>> Begin Source text

On the way home, I was feeling badly for myself. Not even the normal, natural, "I kinda had a crummy day" feeling badly but real, full-on, "Whoa, if I don't show some serious self-control I'm about 30 seconds away from being That Girl who cries on BART" feeling badly.

It was a combination of lots of things: finding myself for the first time in eight years without a Purim costume and away from a raucous Jewish day school holiday carnival celebrating the triumph of Queen Esther, worrying about when my pink slip will come in the mail, second-guessing a relationship decision I made over the weekend, spending all day in chilly itchy school clothes when all I wanted was a pair of big jeans and my cozy Stanford sweatshirt, and...maybe more than anything else, in that moment at least, not having any hamentaschen.

Now this might not sound serious, and if that is the case all it means is that you have not had the privilege of experiencing this magnificent delicacy. To save space I will not wax educational about hamentaschen and their praises here, but do I invite you to learn about them on wikipedia.

Purim kind of snuck up on me this year and without having 20 families' worth of Jewish moms generously showering me with plastic bags full of homemade hat-shaped goodness in all flavors of the spectrum (note to anyone paying attention: I like apricot the best) I just didn't know how to get my fix. I realized about lunchtime that my cookie craving was not abating but rather growing stronger and so I called the Grand Bakery in Oakland.

"How late are you open?" I wanted to know.

"Six o'clock and not a minute later, I've got some business to conduct with my bottle of etrog vodka from last Sukkot," the man who answered the phone informed me.

"I'll be there in plenty of time," I promised earnestly. "How's the inventory holding up?" I was worried demand would outstrip supply.

"HA! Just wait 'til you see when you get here--we'll have, don't worry," the baker said in no uncertain terms before hanging up the phone.

But, it all went downhill from there. My 3:00-4:00 meeting after school went until 4:30. Afterward I hustled to Civic Center BART only to race down the stairs and see the Richmond train pulling away from the platform. I finally got on the Pittsburg train 12 minutes later and there was a switching problem between West Oakland and 12th Street which left us in a weird, precariously roller-coaster style position waiting on the tracks above Peralta in Oakland with nothing visible below in the form of tracks or a platform, only laundry flapping in the cold wind.

>> End Source text
>> Begin Source excerpt

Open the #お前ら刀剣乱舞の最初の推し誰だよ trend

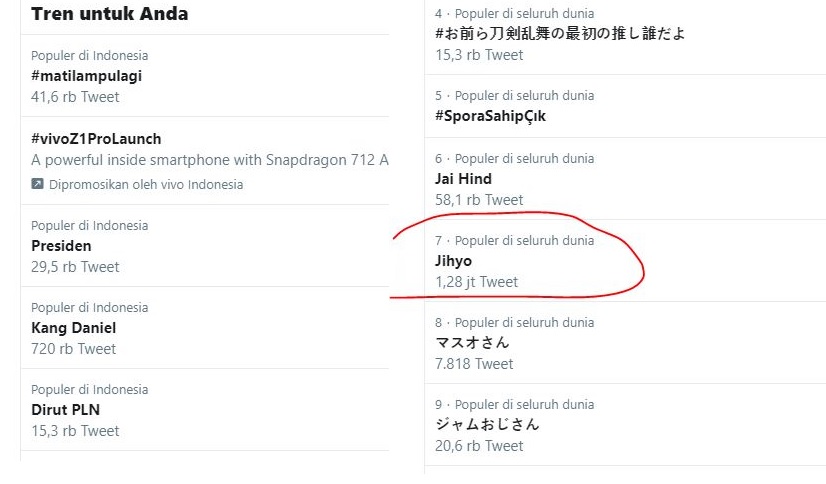click(560, 34)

>> End Source excerpt

▸ **Exercise A**
Copy word for word the part of the Purim passage that begins at "Now this might" and stops after "them on wikipedia.".
▸ **Exercise B**
Using the Purim passage, state whether each statement agrees with it, answering yes or no and quoting the deciding words: (i) The bakery closes at six o'clock. (ii) The narrator boarded the Richmond train at Civic Center. (iii) The narrator likes apricot hamentaschen best.
▸ **Exercise C**
In the Purim passage, which bakery did the narrator call at lunchtime?

▸ **Response A**
Now this might not sound serious, and if that is the case all it means is that you have not had the privilege of experiencing this magnificent delicacy. To save space I will not wax educational about hamentaschen and their praises here, but do I invite you to learn about them on wikipedia.

▸ **Response B**
(i) Yes: "Six o'clock and not a minute later"
(ii) No: "see the Richmond train pulling away from the platform"
(iii) Yes: "I like apricot the best"

▸ **Response C**
The Grand Bakery in Oakland.